“… Oxford, where the real and the unreal jostle in the streets: where North Parade is in the south and South Parade is in the north, where Paradise is lost under a pumping station1; where the river mists have a solvent and vivifying effect on the stone of the ancient buildings, so that the gargoyles of Magdalen College climb down at night and fight with those from Wykeham, or fish under the bridges, or simply change their expressions overnight; Oxford, where windows open into other worlds…”Oscar Baedecker,
1. The old houses of Paradise Square were demolished in order to make an office block, in fact, not a pumping station But Baedecker, for all his wayward charm, is a notoriously unreliable guide.
THIS BOOK
Lyra and the Birds
LYRA didn't often climb out of her bedroom window these days. She had a better way onto the roof of Jordan College: the Porter had given her a key that let her onto the roof of the Lodge Tower. He'd let her have it because he was too old to climb the steps and check the stonework and the lead, as was his duty four times a year; so she made a full report to him, and he passed it to the Bursar, and in exchange she was able to get out onto the roof whenever she wanted.
When she lay down on the lead, she was invisible from everywhere except the sky. A little parapet ran all the way around the square roof, and Pantalaimon often draped his pine-marten form over the mock battlements on the corner facing south, and dozed while Lyra sat below with her back against the sun-drenched stone, studying the books she'd brought up with her. Sometimes they'd stop and watch the storks that nested on St. Michael's Tower, just across Turl Street. Lyra had a plan to tempt them over to Jordan, and she'd even dragged several planks of wood up to the roof and laboriously nailed them together to make a platform, just as they'd done at St. Michael's; but it hadn't worked. The storks were loyal to St. Michael's, and that was that.

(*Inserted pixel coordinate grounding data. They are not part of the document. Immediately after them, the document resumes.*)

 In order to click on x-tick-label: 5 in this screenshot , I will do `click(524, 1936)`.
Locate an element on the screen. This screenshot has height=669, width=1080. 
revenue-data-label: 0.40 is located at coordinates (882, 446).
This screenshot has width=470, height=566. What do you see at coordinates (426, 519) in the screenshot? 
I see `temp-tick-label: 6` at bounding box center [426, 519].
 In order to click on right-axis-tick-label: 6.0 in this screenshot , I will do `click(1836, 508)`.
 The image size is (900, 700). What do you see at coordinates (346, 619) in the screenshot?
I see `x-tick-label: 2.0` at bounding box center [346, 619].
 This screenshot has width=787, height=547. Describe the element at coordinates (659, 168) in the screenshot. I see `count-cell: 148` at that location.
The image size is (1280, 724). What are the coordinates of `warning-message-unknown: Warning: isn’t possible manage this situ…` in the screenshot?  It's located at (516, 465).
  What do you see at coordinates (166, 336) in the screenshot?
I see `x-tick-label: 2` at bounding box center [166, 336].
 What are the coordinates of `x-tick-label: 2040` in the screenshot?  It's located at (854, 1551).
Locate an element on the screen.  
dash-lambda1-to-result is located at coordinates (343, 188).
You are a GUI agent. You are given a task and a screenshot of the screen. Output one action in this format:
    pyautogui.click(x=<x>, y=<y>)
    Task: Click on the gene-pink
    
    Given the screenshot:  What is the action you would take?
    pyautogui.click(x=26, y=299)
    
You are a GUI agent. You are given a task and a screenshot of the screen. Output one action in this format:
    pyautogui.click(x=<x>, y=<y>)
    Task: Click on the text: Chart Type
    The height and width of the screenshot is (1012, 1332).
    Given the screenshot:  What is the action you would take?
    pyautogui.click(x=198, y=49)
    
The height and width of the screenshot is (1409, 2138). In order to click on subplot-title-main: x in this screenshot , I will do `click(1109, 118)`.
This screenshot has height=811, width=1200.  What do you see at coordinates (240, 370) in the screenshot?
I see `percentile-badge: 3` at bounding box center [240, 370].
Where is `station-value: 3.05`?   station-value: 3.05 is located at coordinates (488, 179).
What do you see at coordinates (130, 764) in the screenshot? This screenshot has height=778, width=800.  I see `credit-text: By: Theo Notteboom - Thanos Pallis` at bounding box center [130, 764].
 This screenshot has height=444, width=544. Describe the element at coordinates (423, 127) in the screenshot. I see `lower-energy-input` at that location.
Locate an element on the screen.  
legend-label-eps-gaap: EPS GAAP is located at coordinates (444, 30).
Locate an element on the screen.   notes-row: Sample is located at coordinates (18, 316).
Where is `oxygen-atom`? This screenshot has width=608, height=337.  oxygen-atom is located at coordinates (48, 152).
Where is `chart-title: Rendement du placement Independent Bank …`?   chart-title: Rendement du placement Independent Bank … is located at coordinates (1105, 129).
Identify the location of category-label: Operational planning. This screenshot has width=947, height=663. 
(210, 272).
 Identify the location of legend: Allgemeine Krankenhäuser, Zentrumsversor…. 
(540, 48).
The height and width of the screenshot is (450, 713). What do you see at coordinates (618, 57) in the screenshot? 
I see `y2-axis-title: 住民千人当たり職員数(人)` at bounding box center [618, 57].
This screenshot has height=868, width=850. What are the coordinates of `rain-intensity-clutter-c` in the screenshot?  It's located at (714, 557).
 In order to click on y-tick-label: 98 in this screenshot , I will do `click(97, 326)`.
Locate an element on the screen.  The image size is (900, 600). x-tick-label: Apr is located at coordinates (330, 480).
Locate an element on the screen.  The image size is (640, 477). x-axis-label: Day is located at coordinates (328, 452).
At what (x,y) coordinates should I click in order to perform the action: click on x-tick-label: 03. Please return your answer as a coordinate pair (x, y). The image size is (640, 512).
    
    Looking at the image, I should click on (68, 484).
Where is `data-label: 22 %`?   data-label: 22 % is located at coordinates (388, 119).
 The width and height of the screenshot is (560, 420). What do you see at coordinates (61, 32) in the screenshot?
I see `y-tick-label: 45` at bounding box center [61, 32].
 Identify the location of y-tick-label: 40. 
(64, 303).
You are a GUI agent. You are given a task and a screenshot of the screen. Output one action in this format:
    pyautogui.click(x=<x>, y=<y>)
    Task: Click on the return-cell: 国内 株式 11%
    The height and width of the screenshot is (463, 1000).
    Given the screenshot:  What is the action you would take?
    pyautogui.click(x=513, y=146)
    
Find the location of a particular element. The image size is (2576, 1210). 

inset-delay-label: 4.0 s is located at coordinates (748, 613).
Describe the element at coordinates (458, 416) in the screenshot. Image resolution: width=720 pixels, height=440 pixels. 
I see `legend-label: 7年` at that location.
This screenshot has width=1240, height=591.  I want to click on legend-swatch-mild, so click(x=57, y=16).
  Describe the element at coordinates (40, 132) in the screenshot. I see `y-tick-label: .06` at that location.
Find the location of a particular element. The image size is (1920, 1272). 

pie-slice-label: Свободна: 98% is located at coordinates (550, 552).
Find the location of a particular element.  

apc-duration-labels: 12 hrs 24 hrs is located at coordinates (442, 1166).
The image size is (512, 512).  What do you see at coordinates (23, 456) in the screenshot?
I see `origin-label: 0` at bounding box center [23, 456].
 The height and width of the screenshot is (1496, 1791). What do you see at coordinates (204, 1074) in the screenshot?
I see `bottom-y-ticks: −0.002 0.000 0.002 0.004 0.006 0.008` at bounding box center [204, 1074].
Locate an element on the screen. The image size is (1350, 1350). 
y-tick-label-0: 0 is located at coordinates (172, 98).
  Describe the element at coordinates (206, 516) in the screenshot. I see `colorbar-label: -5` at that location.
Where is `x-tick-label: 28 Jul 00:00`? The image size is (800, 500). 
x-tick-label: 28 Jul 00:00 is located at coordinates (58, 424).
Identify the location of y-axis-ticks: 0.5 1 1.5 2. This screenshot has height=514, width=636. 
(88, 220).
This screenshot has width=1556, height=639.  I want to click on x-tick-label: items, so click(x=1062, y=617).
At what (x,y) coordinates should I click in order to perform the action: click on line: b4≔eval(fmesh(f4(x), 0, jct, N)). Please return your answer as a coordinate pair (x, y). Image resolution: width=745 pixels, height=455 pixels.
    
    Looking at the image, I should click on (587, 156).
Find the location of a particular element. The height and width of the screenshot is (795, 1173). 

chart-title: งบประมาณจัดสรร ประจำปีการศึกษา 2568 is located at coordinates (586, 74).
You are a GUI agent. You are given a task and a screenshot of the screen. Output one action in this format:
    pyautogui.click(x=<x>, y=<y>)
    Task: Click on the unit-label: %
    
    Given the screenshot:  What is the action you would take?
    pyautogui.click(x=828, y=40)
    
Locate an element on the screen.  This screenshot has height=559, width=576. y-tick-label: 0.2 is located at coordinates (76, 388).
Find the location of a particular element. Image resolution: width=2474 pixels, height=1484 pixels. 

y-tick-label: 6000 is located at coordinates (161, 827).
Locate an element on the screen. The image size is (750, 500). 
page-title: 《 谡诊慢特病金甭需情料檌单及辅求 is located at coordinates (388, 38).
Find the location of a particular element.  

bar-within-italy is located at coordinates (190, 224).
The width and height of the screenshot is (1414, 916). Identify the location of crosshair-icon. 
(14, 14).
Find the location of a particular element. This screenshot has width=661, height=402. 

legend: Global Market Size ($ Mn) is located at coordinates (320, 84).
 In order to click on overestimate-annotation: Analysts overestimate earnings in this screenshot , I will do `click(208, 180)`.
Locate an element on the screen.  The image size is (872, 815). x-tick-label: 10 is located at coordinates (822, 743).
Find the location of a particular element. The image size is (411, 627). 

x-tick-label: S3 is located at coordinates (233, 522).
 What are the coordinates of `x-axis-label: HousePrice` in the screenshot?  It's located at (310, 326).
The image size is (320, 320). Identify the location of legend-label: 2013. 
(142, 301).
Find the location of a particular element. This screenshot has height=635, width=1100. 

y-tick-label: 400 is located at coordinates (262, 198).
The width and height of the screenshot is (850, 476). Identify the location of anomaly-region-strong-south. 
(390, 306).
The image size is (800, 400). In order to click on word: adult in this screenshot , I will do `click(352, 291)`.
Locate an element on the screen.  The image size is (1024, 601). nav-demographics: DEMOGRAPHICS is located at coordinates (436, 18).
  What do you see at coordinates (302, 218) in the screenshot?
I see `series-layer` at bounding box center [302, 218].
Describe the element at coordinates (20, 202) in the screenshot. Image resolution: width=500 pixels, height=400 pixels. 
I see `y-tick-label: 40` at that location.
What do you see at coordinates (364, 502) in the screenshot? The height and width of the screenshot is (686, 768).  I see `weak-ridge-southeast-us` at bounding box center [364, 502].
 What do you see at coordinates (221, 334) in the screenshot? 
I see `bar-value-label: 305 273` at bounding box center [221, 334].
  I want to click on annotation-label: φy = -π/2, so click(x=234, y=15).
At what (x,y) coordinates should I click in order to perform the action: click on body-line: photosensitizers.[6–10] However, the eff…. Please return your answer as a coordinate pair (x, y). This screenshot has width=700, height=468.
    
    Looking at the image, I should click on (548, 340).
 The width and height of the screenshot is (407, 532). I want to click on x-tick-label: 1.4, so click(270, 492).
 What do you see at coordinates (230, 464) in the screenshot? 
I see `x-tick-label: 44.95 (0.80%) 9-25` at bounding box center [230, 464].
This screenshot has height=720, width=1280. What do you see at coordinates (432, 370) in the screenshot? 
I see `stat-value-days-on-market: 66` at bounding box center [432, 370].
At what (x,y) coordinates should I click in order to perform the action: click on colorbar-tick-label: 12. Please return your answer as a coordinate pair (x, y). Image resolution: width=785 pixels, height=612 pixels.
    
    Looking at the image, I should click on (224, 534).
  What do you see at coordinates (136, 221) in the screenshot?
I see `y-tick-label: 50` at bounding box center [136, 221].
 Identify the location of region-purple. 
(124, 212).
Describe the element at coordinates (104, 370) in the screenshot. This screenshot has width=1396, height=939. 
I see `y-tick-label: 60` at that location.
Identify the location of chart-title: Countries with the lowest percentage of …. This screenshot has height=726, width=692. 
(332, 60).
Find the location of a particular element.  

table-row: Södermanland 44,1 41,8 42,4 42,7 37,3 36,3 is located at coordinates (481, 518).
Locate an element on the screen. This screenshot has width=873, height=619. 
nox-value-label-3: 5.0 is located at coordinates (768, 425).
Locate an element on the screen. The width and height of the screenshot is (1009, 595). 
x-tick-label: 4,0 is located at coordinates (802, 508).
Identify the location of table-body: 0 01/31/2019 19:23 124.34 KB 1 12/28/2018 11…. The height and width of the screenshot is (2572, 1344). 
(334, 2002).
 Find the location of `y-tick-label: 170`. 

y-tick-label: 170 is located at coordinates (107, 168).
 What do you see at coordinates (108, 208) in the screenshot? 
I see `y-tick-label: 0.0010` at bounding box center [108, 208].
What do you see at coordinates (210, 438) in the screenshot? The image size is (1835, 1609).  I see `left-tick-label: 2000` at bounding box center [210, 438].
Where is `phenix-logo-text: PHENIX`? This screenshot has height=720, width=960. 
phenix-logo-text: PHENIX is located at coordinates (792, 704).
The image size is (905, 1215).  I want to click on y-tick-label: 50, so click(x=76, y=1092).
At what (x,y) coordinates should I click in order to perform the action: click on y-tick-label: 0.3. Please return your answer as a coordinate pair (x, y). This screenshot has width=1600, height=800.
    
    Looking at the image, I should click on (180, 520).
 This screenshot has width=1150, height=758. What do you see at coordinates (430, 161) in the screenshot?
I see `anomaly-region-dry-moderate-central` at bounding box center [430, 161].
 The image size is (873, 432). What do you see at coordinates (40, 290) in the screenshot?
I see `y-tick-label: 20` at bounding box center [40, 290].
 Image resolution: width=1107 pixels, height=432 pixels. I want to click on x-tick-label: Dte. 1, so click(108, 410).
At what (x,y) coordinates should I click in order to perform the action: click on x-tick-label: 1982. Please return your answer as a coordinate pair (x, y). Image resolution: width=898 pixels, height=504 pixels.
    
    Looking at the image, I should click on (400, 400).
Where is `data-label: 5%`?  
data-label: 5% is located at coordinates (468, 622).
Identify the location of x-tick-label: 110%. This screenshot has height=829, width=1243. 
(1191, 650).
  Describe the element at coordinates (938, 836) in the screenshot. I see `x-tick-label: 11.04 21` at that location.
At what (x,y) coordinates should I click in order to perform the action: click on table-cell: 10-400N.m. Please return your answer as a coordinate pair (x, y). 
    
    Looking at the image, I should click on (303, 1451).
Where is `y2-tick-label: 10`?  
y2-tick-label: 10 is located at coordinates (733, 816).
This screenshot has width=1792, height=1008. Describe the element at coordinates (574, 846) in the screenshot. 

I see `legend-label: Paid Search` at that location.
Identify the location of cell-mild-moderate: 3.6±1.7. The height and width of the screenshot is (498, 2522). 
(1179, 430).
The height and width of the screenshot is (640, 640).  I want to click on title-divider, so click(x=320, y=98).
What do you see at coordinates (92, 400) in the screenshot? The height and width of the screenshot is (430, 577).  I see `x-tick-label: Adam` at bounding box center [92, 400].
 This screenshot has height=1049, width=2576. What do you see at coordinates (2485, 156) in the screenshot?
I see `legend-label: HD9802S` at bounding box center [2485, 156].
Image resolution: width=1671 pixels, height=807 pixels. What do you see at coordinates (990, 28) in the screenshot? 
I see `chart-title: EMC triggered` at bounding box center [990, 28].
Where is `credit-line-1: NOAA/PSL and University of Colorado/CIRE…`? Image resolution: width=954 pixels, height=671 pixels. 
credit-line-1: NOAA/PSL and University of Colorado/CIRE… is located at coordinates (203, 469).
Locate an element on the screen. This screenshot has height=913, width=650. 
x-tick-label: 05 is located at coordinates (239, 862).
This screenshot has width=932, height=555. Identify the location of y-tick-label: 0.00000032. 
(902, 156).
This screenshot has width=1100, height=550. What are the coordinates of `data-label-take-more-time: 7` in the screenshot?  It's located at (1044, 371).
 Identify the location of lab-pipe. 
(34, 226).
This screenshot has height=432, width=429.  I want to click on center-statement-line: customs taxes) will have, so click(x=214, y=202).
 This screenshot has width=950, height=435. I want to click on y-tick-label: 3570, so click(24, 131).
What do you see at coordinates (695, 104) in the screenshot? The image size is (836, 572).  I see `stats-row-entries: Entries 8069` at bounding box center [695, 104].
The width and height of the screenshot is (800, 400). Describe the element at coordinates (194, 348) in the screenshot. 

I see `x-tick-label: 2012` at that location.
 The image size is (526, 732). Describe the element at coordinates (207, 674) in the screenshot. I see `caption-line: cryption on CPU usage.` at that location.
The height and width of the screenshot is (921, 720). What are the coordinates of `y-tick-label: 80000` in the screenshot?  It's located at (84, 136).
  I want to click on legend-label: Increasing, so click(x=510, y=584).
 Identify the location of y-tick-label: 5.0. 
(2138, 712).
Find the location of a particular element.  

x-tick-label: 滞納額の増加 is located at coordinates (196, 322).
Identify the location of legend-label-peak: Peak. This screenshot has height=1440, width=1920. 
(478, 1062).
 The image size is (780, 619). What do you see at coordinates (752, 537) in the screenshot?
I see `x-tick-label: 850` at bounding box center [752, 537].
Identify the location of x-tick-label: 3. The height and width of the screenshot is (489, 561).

“They wouldn't stay for long if we kept on coming here, anyway,” said Pantalaimon.
“We could tame them. I bet we could. What do they eat?”
“Fish,” he guessed. “Frogs.”
He was lying on top of the stone parapet, lazily grooming his red-gold fur. Lyra stood up to lean on the stone beside him, her limbs full of warmth, and gazed out toward the southeast, where a dusty dark-green line of trees rose above the spires and rooftops in the early evening air.
She was waiting for the starlings. That year an extraordinary number of them had come to roost in the Botanic Garden, and every evening they would rise out of the trees like smoke, and swirl and swoop and dart through the skies above the city in their thousands.
“Millions,” Pan said.
“Maybe, easily. I don't know who could ever count them. …There they are!”
They didn't seem like individual birds, or even individual dots of black against the blue; it was the flock itself that was the individual. It was like a single piece of cloth, cut in a very complicated way that let it swing through itself and double over and stretch and fold in three dimensions without ever tangling, turning itself inside out and elegantly waving and crossing through and falling and rising and falling again.
“If it was saying something…,” said Lyra.
“Like signaling.”
“No one would know, though. No one could ever understand what it meant.”
“Maybe it means nothing. It just is.”
“Everything means something,” Lyra said severely. “We just have to find out how to read it.”
Pantalaimon leapt across a gap in the parapet to the stone in the corner, and stood on his hind legs, balancing with his tail and gazing more intently at the vast swirling flock over the far side of the city.